In particolare quando si è detto che metteva sullo stesso piano vittime e
carnefici per i quali Leone ha chiesto misericordia e giustizia. Qui il
problema è questo: questo pensiero appare in una trascrizione della Sala stampa
vaticana della conversazione del Pontefice con i vescovi di nomina recente,
“vescovi in Paesi di missione” (giovedì 11 settembre). In questa stessa trascrizione
si attribuiscono al Papa queste parole: “Non possono essere messi in un
cassetto, vanno affrontati, con senso di misericordia e vera giustizia, verso
le vittime e verso gli accusati”.
Questa trascrizione di una
conversazione a braccio tra il Pontefice e i vescovi, che hanno fatto delle
domande, è una nota stampa vaticana ma che non si trova nel sito ufficiale che
riporta il magistero del Santo Padre. (Testo
del discorso pubblicato). Noi abbiamo pubblicato nella precedente Newsletter N° 84 la
nota ufficiale che trascrive la conversazione.

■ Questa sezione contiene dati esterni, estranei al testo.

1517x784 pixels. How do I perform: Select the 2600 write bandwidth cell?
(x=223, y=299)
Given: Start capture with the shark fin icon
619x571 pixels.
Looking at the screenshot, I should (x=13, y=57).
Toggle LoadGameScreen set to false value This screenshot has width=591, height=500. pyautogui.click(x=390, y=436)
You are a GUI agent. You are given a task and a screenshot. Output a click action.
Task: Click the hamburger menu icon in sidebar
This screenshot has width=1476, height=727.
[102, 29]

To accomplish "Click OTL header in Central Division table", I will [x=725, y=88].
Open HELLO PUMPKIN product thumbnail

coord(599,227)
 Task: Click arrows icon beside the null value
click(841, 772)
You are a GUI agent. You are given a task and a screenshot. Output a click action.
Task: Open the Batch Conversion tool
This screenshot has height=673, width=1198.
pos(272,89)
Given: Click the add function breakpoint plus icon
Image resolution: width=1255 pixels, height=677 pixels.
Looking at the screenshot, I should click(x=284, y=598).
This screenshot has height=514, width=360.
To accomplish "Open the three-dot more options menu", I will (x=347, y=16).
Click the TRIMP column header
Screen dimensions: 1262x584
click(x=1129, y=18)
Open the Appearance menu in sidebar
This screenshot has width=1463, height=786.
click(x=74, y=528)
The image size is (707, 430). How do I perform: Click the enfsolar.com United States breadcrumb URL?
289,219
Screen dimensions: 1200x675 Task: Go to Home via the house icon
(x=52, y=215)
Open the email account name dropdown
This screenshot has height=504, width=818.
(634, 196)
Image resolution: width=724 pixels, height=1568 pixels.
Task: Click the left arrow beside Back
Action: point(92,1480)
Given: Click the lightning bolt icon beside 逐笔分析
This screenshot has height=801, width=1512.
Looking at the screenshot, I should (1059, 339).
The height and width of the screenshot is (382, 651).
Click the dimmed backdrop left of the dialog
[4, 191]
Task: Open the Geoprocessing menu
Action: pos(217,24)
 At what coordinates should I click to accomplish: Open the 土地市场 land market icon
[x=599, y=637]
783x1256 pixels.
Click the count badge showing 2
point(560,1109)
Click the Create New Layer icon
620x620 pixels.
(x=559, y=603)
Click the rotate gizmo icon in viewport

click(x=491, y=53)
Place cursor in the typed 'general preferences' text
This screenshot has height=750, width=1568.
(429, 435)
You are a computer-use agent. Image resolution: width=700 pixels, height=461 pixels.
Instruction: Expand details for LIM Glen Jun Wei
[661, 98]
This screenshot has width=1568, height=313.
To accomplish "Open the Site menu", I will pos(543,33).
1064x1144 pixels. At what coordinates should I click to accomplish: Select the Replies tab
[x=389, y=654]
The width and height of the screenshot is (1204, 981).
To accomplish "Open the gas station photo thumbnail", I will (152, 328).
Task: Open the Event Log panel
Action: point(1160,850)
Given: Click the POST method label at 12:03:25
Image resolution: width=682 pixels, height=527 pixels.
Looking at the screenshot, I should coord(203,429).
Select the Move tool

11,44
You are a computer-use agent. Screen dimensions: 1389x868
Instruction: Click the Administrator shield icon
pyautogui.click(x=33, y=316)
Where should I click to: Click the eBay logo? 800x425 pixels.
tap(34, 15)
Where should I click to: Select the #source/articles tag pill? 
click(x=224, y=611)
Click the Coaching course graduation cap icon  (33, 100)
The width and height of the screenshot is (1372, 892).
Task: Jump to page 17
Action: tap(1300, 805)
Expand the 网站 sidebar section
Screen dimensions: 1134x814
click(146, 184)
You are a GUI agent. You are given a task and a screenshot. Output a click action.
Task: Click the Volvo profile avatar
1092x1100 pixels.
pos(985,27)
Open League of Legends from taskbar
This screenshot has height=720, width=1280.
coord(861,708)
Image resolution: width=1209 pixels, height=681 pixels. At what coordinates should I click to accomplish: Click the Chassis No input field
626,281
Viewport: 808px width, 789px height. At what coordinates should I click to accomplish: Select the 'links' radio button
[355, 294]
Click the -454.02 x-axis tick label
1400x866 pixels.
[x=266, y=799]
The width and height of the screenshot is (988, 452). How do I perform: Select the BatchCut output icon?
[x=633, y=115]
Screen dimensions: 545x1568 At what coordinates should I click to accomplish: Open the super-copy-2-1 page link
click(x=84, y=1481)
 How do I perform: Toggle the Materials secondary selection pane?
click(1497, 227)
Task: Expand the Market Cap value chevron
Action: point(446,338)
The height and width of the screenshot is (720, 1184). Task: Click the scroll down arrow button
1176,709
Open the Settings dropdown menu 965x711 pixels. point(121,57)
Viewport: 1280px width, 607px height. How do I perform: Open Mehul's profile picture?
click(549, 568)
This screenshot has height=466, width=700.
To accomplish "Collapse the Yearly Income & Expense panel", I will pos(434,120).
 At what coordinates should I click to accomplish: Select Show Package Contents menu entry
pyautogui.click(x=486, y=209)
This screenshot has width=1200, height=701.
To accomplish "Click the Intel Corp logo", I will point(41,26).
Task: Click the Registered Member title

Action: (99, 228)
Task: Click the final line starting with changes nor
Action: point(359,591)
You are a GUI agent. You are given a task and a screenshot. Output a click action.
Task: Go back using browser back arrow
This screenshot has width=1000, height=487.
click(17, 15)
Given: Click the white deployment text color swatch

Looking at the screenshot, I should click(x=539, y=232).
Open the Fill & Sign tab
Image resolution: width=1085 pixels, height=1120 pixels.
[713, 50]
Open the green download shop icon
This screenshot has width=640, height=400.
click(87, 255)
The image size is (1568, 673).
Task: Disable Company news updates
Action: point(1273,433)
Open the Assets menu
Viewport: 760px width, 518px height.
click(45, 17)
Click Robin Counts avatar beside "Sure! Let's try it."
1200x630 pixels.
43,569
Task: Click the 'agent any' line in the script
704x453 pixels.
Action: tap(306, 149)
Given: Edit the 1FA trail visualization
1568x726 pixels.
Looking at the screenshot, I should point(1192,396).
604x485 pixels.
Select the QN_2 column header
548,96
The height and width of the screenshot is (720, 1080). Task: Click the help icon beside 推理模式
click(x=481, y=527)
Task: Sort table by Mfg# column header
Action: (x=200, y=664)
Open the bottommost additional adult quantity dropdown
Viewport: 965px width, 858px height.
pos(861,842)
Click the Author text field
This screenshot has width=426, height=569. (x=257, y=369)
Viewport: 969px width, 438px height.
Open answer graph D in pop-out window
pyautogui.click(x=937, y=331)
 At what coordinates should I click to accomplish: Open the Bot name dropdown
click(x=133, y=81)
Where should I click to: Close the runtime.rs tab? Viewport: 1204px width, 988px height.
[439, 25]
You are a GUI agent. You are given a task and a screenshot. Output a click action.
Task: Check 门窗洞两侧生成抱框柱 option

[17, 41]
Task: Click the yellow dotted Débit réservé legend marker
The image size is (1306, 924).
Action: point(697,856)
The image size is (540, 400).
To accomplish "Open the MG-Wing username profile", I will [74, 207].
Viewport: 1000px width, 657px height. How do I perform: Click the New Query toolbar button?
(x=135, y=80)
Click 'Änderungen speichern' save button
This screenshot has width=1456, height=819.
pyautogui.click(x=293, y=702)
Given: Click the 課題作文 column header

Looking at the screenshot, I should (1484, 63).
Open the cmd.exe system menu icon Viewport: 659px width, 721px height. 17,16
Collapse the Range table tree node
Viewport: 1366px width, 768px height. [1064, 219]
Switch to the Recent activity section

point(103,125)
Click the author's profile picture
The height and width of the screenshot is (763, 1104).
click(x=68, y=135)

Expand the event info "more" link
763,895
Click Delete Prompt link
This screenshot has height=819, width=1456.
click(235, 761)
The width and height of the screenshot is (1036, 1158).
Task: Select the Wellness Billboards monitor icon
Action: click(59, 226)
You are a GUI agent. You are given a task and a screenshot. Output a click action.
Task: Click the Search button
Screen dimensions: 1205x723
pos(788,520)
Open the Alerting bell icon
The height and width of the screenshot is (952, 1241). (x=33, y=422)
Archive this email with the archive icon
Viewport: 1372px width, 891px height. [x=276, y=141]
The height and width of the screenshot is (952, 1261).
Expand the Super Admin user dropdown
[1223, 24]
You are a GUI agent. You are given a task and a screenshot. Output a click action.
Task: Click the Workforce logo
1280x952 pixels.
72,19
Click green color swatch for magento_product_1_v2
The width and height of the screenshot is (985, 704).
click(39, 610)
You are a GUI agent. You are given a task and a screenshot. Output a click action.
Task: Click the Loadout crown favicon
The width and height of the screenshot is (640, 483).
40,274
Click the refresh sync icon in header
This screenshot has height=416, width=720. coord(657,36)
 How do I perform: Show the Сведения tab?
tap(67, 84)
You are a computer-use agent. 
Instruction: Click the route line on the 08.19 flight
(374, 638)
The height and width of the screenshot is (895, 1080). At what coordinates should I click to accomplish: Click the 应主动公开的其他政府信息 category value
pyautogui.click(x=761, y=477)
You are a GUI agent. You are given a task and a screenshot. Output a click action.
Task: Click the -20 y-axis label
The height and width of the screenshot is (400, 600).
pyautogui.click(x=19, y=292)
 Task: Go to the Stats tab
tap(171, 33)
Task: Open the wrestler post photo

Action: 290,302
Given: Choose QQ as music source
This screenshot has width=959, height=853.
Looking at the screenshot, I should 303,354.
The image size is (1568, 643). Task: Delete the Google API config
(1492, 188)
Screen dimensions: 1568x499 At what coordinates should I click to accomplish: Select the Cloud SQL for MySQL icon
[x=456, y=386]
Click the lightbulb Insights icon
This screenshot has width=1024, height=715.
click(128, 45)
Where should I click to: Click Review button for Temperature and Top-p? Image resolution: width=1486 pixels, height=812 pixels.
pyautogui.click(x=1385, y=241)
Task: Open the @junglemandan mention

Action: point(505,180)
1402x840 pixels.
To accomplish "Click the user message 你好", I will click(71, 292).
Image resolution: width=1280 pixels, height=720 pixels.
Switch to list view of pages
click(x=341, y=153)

Adesso in questa Newsletter N°
85 pubblichiamo integralmente quanto il Papa ha detto sugli abusi lo scorso 15
settembre nella Veglia di preghiera per la Consolazione.
Tra l'altro si sottolinea
che non abbia mai usato l'espressione di Benedetto XVI "crimine e
peccato" e che da “crimine abominevole” (di Francesco) Papa Leone sia
passato a parlare di “comportamento inappropriato”. Qualcuno considera che il
cambio di linguaggio possa essere anche un cambio di "percezione".
A molti attenti osservatori
però non inquieta lo stile, il linguaggio, il modo di esporre la problematica
che usa Leone XIV, molto diverso da Francesco che spesso in questa materia
faceva molta notizia più per le parole che per il contenuto seppure fermo e
definitivo. Le domande sulla questione pedofilia, così come la sta affrontando
pubblicamente il Papa, si pongono perché per alcuni sembrerebbe - dicono - di non
voler alimentare la doverosa denuncia accrescendo mediaticamente l’impatto
degli scandali. Secondo questi opinionisti c’è il rischio del malinteso e anche
della mala fede di coloro che in partenza non credono nella lotta contro la
pedofilia nel clero ritenuta impossibile di sradicare.
Papa Prevost, almeno fino
ad oggi, sembra avere un’ottica e una narrazione degli abusi di potere,
coscienza e sessuali più mite riguardo a quanto ci ha abituato Papa Bergoglio,
ma ciò appare rischioso per lui nel senso che può portare facilmente a letture
o interpretazioni errate e infondate.
Non pochi, in particolare
tra esperti e osservatori avveduti, ritengono che la conclusione del processo
canonico a Rupnik, inserito nel contesto di quanto abbiamo detto sopra, sarà
letto oltre ai suoi limiti naturali (le vicende di un prete famoso ritenuto
integerrimo) come una sorta di metro che indicherà come il Papa statunitense
pensa di affrontare la materia in modo complesso. Da ricordare che il
Pontefice, che guida la Chiesa da quasi cinque mesi, non ha avuto l’occasione e
i tempi per elaborare un suo modo di seguire e approfondire il magistero del
Papa precedente. Ad ogni modo le aspettative sono molte e decisive.